What you return should match the data word for word, minus the images.

+++ AVAILABLE RECORDS

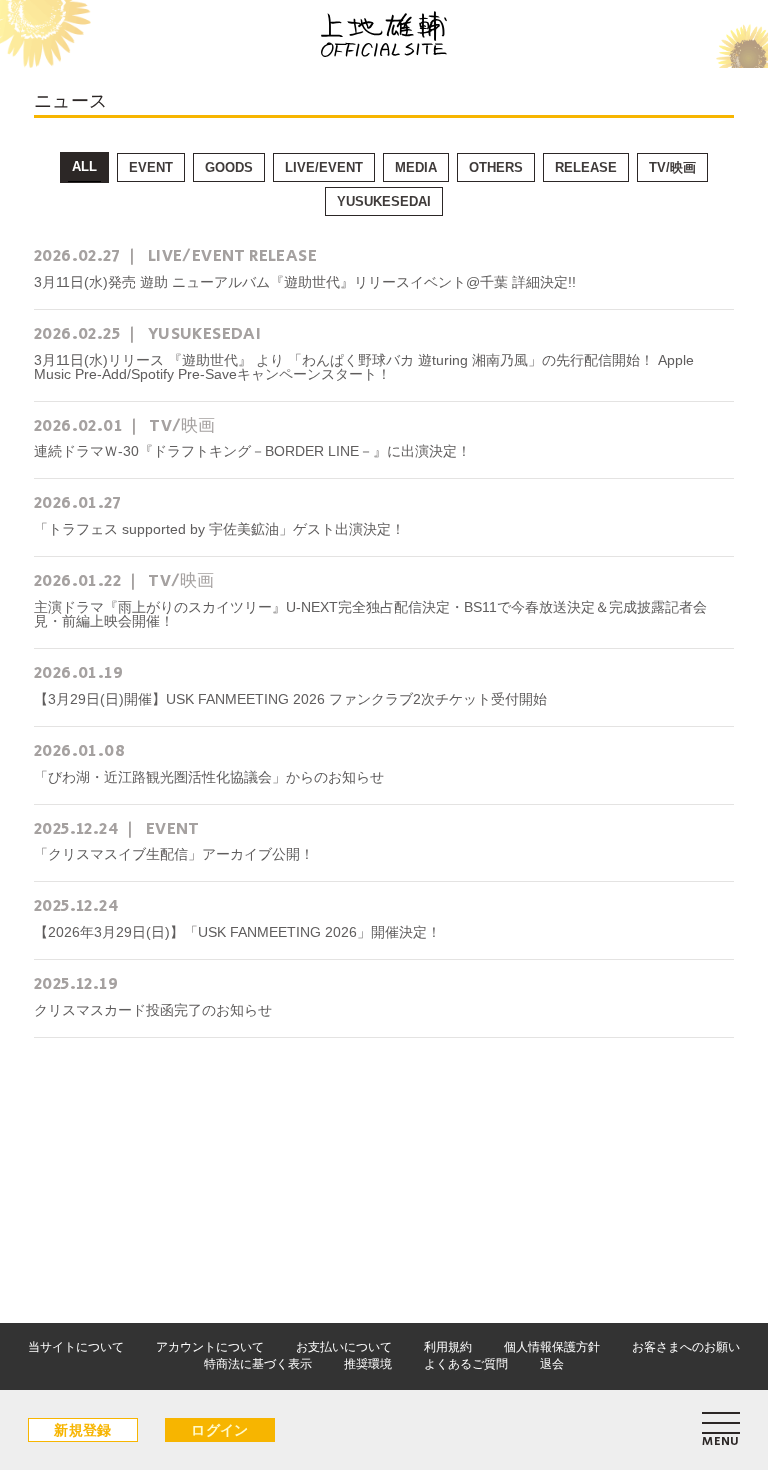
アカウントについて (210, 1347)
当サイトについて (76, 1347)
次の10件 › (620, 1143)
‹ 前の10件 (149, 1143)
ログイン (220, 1430)
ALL (84, 166)
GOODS (229, 167)
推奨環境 (368, 1364)
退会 (552, 1364)
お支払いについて (344, 1347)
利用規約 (448, 1347)
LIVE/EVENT (324, 167)
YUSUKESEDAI (384, 201)
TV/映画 (672, 167)
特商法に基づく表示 (258, 1364)
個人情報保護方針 (552, 1347)
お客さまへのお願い (686, 1347)
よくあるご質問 (466, 1364)
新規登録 (83, 1430)
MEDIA (416, 167)
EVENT (151, 167)
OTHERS (496, 167)
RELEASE (586, 167)
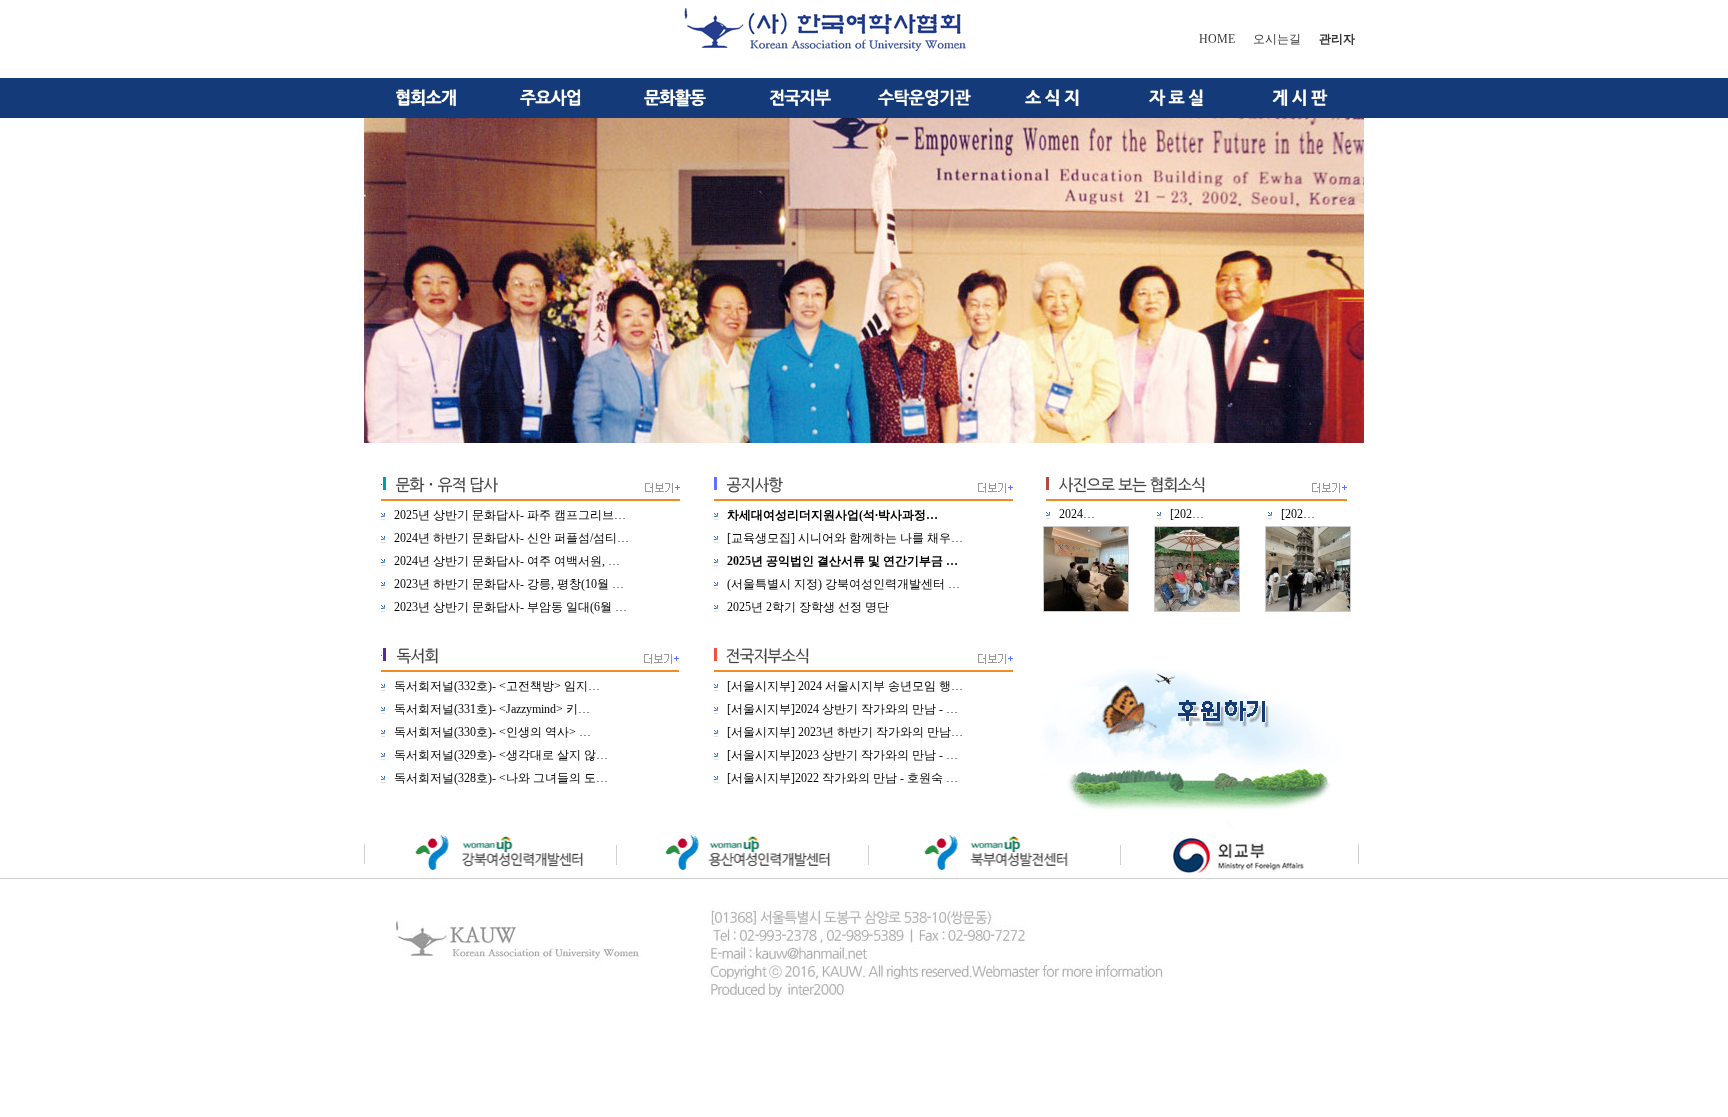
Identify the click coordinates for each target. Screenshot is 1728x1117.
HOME (1217, 39)
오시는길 (1277, 39)
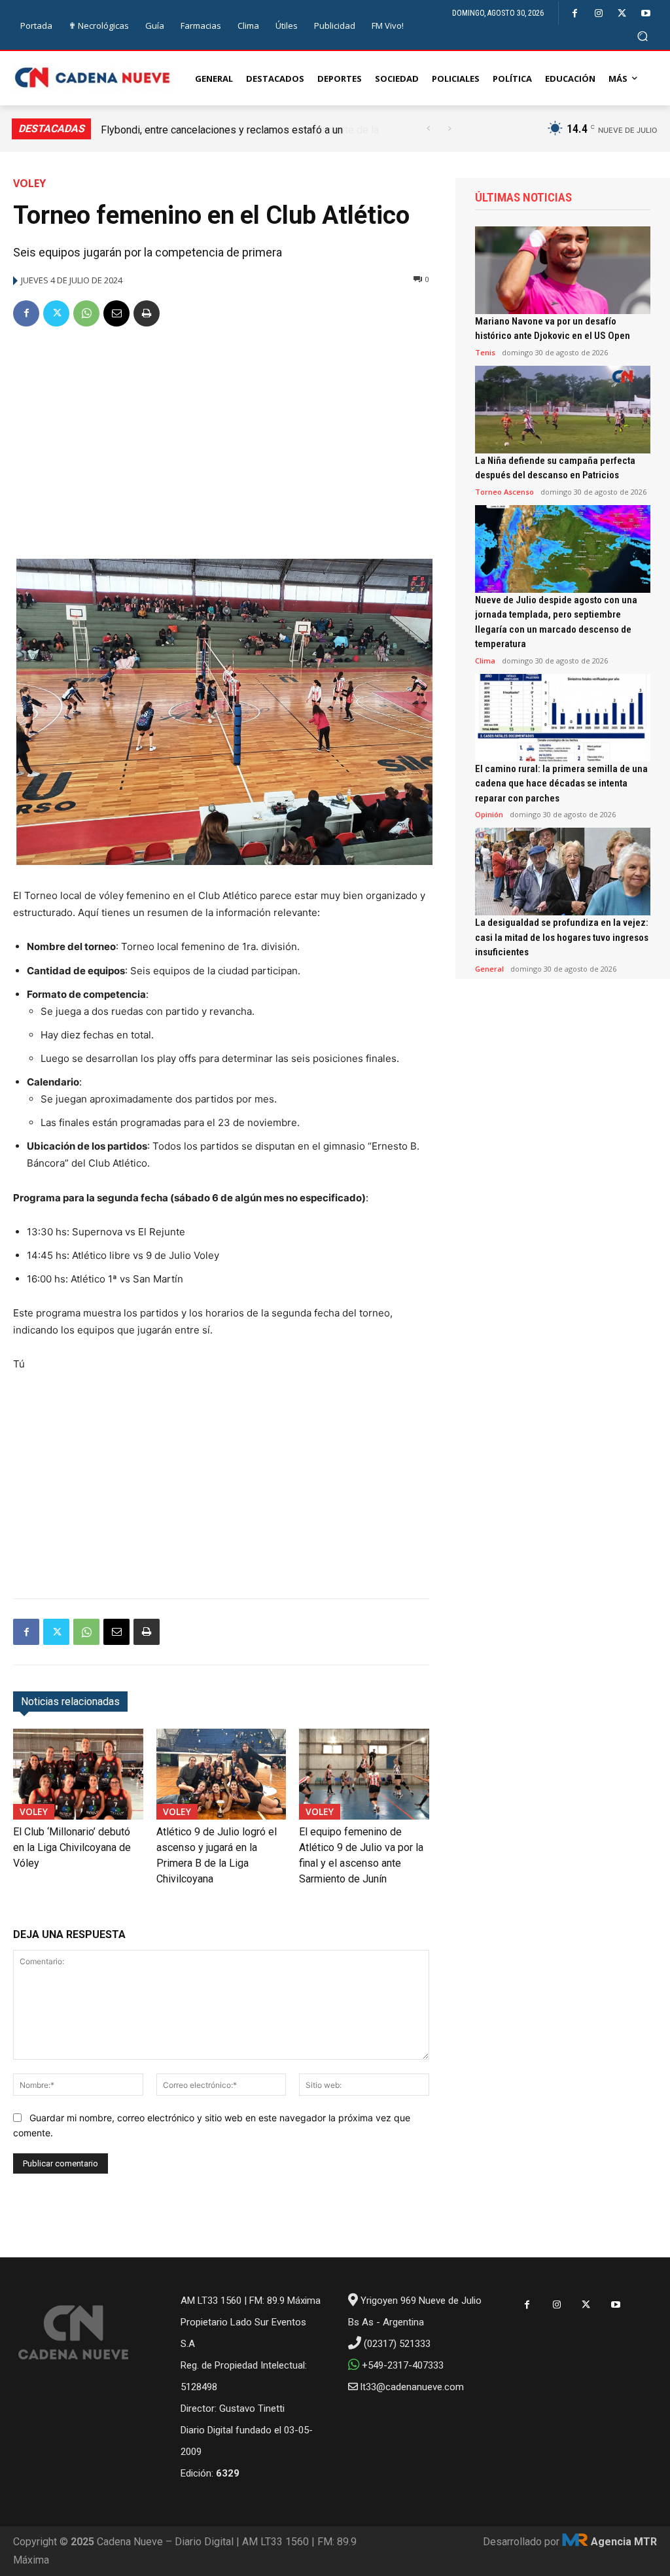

++++++

▸ RESULT OF THE TASK:
アカウントについて (210, 1347)
当サイトについて (76, 1347)
次の10件 › (620, 1143)
‹ 前の10件 (149, 1143)
ログイン (220, 1430)
ALL (84, 166)
GOODS (229, 167)
推奨環境 (368, 1364)
退会 (552, 1364)
お支払いについて (344, 1347)
利用規約 (448, 1347)
LIVE/EVENT (324, 167)
YUSUKESEDAI (384, 201)
TV/映画 (672, 167)
特商法に基づく表示 (258, 1364)
個人情報保護方針 (552, 1347)
お客さまへのお願い (686, 1347)
よくあるご質問 (466, 1364)
新規登録 (83, 1430)
MEDIA (416, 167)
EVENT (151, 167)
OTHERS (496, 167)
RELEASE (586, 167)
Identify the click coordinates for each target. Screenshot is 1728x1117.
HOME (1217, 39)
오시는길 (1277, 39)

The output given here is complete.